**ACTIVITY**. Each record below must be written out again in exactly the same form.

**MATERIAL FOR THE TASK**.
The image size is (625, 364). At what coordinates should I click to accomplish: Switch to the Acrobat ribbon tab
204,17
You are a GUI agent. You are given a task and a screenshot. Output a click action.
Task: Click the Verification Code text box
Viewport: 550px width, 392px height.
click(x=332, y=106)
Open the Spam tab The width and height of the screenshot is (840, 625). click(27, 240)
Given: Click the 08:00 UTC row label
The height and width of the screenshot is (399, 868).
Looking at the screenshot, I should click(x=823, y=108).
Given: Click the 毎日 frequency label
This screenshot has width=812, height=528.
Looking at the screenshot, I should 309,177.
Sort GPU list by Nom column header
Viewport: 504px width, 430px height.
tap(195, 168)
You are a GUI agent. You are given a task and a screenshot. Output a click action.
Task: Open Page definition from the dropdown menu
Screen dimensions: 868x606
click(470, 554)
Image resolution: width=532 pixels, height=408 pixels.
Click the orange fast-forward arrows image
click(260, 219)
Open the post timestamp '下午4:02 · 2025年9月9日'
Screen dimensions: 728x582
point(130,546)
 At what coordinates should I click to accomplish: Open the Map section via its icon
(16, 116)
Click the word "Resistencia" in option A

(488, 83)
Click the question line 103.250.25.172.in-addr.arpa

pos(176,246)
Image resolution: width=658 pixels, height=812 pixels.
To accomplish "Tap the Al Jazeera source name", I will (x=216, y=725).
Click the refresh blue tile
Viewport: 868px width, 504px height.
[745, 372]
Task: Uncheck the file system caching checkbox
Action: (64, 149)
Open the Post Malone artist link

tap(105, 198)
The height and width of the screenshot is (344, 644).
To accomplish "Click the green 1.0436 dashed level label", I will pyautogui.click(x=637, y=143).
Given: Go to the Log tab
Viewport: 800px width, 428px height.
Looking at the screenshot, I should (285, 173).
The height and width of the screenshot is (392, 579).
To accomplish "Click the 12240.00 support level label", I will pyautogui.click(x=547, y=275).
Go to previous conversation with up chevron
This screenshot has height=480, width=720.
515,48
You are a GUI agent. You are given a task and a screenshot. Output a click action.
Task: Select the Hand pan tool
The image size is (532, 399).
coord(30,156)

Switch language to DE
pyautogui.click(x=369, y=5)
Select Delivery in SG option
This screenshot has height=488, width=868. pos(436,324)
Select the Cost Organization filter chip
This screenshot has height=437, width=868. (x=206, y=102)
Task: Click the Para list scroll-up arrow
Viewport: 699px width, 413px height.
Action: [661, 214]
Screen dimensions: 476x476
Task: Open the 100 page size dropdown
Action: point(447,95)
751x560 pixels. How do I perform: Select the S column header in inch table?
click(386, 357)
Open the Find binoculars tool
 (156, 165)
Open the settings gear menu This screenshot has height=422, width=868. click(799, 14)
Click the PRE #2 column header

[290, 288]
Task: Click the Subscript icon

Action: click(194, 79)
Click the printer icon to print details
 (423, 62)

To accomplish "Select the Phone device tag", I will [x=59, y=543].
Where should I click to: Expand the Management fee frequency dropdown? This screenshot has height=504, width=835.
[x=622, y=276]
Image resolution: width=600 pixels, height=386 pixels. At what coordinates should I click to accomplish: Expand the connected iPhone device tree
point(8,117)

**RESULT OF THIS EXERCISE**.
The image size is (625, 364). At what coordinates should I click to accomplish: Switch to the Acrobat ribbon tab
204,17
You are a GUI agent. You are given a task and a screenshot. Output a click action.
Task: Click the Verification Code text box
Viewport: 550px width, 392px height.
click(x=332, y=106)
Open the Spam tab The width and height of the screenshot is (840, 625). click(27, 240)
Given: Click the 08:00 UTC row label
The height and width of the screenshot is (399, 868).
Looking at the screenshot, I should click(x=823, y=108).
Given: Click the 毎日 frequency label
This screenshot has width=812, height=528.
Looking at the screenshot, I should 309,177.
Sort GPU list by Nom column header
Viewport: 504px width, 430px height.
tap(195, 168)
You are a GUI agent. You are given a task and a screenshot. Output a click action.
Task: Open Page definition from the dropdown menu
Screen dimensions: 868x606
click(470, 554)
Image resolution: width=532 pixels, height=408 pixels.
Click the orange fast-forward arrows image
click(260, 219)
Open the post timestamp '下午4:02 · 2025年9月9日'
Screen dimensions: 728x582
point(130,546)
 At what coordinates should I click to accomplish: Open the Map section via its icon
(16, 116)
Click the word "Resistencia" in option A

(488, 83)
Click the question line 103.250.25.172.in-addr.arpa

pos(176,246)
Image resolution: width=658 pixels, height=812 pixels.
To accomplish "Tap the Al Jazeera source name", I will (x=216, y=725).
Click the refresh blue tile
Viewport: 868px width, 504px height.
[745, 372]
Task: Uncheck the file system caching checkbox
Action: (64, 149)
Open the Post Malone artist link

tap(105, 198)
The height and width of the screenshot is (344, 644).
To accomplish "Click the green 1.0436 dashed level label", I will pyautogui.click(x=637, y=143).
Given: Go to the Log tab
Viewport: 800px width, 428px height.
Looking at the screenshot, I should (285, 173).
The height and width of the screenshot is (392, 579).
To accomplish "Click the 12240.00 support level label", I will pyautogui.click(x=547, y=275).
Go to previous conversation with up chevron
This screenshot has height=480, width=720.
515,48
You are a GUI agent. You are given a task and a screenshot. Output a click action.
Task: Select the Hand pan tool
The image size is (532, 399).
coord(30,156)

Switch language to DE
pyautogui.click(x=369, y=5)
Select Delivery in SG option
This screenshot has height=488, width=868. pos(436,324)
Select the Cost Organization filter chip
This screenshot has height=437, width=868. (x=206, y=102)
Task: Click the Para list scroll-up arrow
Viewport: 699px width, 413px height.
Action: [661, 214]
Screen dimensions: 476x476
Task: Open the 100 page size dropdown
Action: point(447,95)
751x560 pixels. How do I perform: Select the S column header in inch table?
click(386, 357)
Open the Find binoculars tool
 (156, 165)
Open the settings gear menu This screenshot has height=422, width=868. click(799, 14)
Click the PRE #2 column header

[290, 288]
Task: Click the Subscript icon

Action: click(194, 79)
Click the printer icon to print details
 (423, 62)

To accomplish "Select the Phone device tag", I will [x=59, y=543].
Where should I click to: Expand the Management fee frequency dropdown? This screenshot has height=504, width=835.
[x=622, y=276]
Image resolution: width=600 pixels, height=386 pixels. At what coordinates should I click to accomplish: Expand the connected iPhone device tree
point(8,117)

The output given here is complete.